The gender equality gap has become a cause celebre for the marketing departments of pension companies. We’ve had it from the ABI in their blueprint for auto-enrolment 2.0, from Hargreaves Lansdown who reckon that women are under pensioned from the womb and from L&G who want to jack up AE contributions to even things up for working women.
I’ve got a big file on my laptop full of similar reports from Scottish Widows and other insurers earnestly entreating us to reform the pension system so that women’s pots are as big as men’s pots. But as L&G bemoan, progress towards pot equality has been “glacially slow”. The trouble with that cliché is that glaciers are disappearing very fast, as is my patience with the idea that women are all of a sudden going to have earnings careers like men.
We can get women a fair deal on pensions, but it won’t be through defined contribution pensions. It will be through thinking of pensions as belonging to households – rather than individuals.
There are areas where pensions are thought of as households, pension credits are calculated based on household needs. Most state benefits are assessed on household rather than personal income and this is why the majority of assistance is channelled towards households where there is a dependence on a single income.
This is a good model to start thinking about how pensions can work for women. Women in relationships with husbands and partners (of either sex need to be able to consider the joint household income a joint asset. This is particularly the case when relationships that led to two people living under one roof – end. This happens more and more when couple are in retirement, divorce and separation are not the exclusive misery of youngsters.
But settlements when households split (especially when there is no formal marriage), often leave pensions out, which means that women are almost always the losers. Too often, men walk away with the big liquid asset – the pension, while women often find themselves reliant on scraps earned from careers of caring – but not earning.
This is where financial education really can be useful. I’m not talking about the Janet and John stuff advocated by pension providers (which focusses on saving more and not much else). I’m talking about a man taking responsibility for the retirement of both himself but his other half (this goes for married and common law husband and for a lot of gay relationships too.
The kind of things that men should be thinking of start with life assurance – in trust for the partner and continues with pension planning for two, that means thinking about what the household income needs are and it means thinking about what will be left over if the principal earner dies first.
It also means women being surer of their ground so they can demand protection from their partners both while he is working and after he stops. It means her being aware to an ongoing right to a proper share of his retirement income if he has the bigger pension and separates (whenever this happens). In particular, I’d like to see products like single life annuities only being purchased with the partner’s documented assent.

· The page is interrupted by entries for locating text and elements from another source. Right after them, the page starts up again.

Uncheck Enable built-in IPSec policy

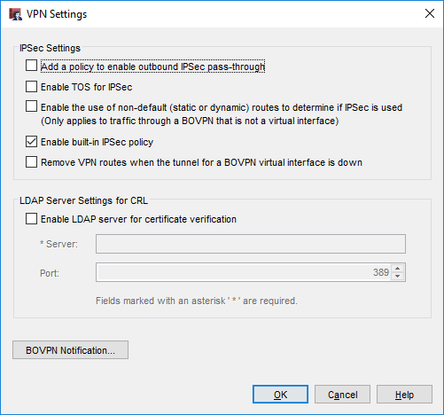pyautogui.click(x=31, y=142)
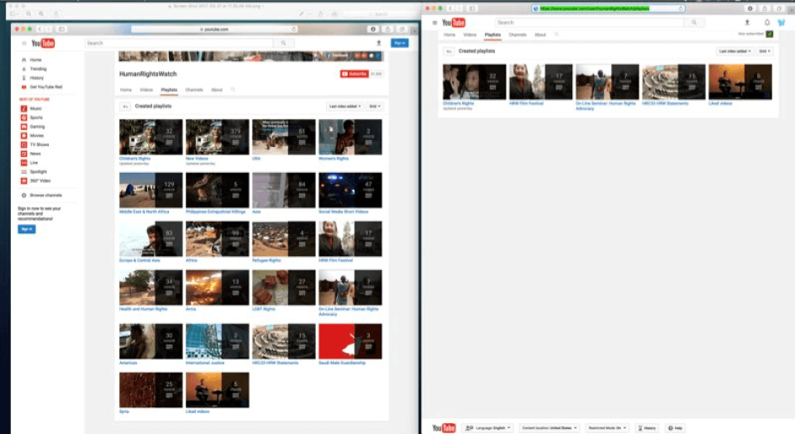Image resolution: width=795 pixels, height=434 pixels.
Task: Click the notifications bell icon
Action: point(766,23)
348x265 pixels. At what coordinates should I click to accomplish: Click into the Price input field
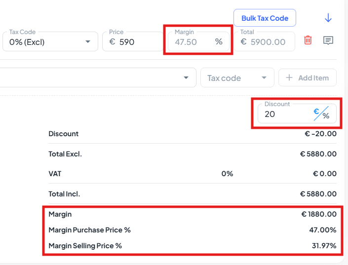coord(132,41)
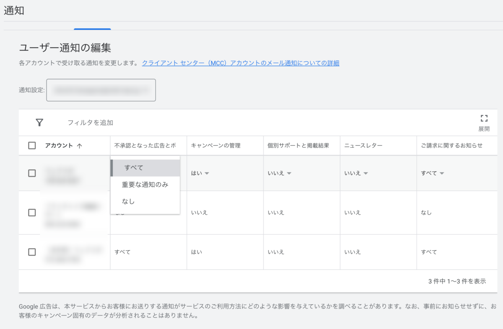
Task: Choose 'すべて' in the open dropdown list
Action: (x=134, y=167)
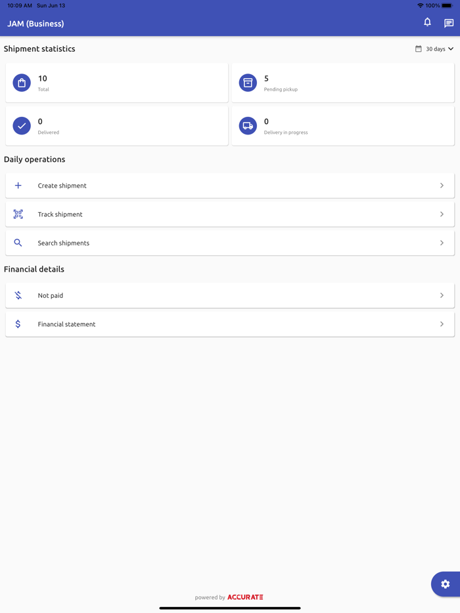Open the Search shipments menu row
This screenshot has height=613, width=460.
click(x=229, y=243)
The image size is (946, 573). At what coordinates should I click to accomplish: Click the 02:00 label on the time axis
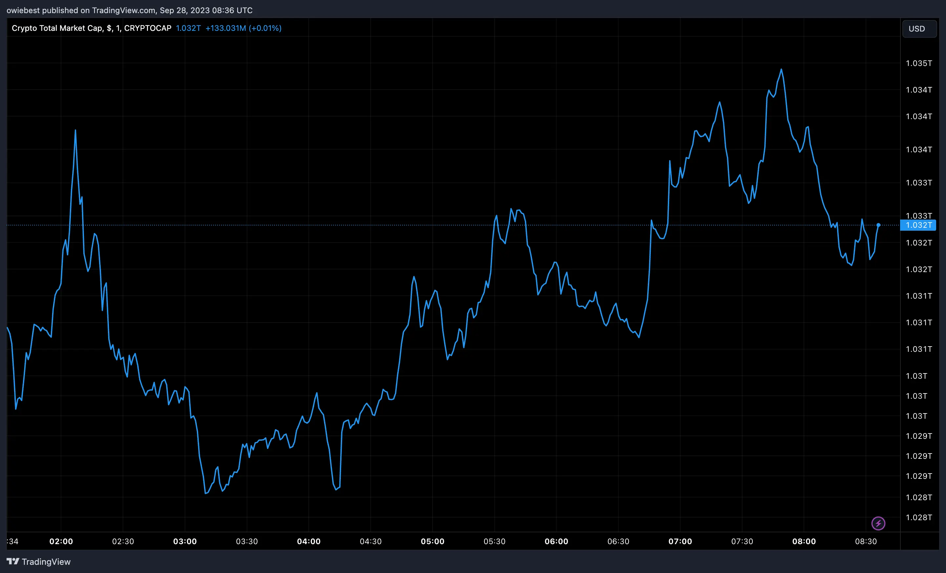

Finally, there is the thorny issue of state pensions from which women consistently get short-changed. The state pension age increases that form the complaint of WASPI, were introduced because of a wide raft of equalisation measures that include GMP equalisation and the introduction of unisex annuities. The original five year difference between male and female retirement ages was deemed illegal under sex equality legislation, but it was there for the reason that women generally got a lower state pension due to incomplete national insurance histories.
Whatever the rights and wrongs of the WASPI argument, we have to make sure that women are more aware of their entitlements and better equipped to maximise their state pension through good management.

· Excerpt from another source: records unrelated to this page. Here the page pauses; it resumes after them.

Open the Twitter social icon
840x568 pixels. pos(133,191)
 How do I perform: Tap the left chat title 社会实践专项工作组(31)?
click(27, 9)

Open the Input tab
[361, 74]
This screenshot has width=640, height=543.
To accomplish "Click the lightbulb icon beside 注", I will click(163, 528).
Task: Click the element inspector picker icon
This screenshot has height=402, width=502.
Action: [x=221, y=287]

Steve Webb has been very good at advising women to continue to claim for child benefit even when they are means tested out of them, women need to be constantl8y vigilant that they are not needlessly missing out on state pension credits and that they are rewarded for the caring they do. Likewise, women need to be aware of their right to pension credit where they do not have substantial entitlements to private pensions and don’t have the full state pension.
These are things that women need to know about pensions, for they have far more control of income from their spouses and partners than they often think, and they are often more likely to get financial self-sufficiency from the state than from private pensions – which depend on earnings.
Ironically, for all the noise it makes about the pension gender equality gap, there is relatively little that the private pension sector can do to reduce it, this is an area that requires “girl power” and respectful partners.
Sigh. Decent pensions should not rely on “respectful partners”.
There’s the straight-forward practical point that not all carers have partners. And even if they do, we cannot, regretably, depend on them being respectful.
Everyone should be entitled to an adequate pension in their own right and, where private pensions cannot ensure this, then it’s the job of the State.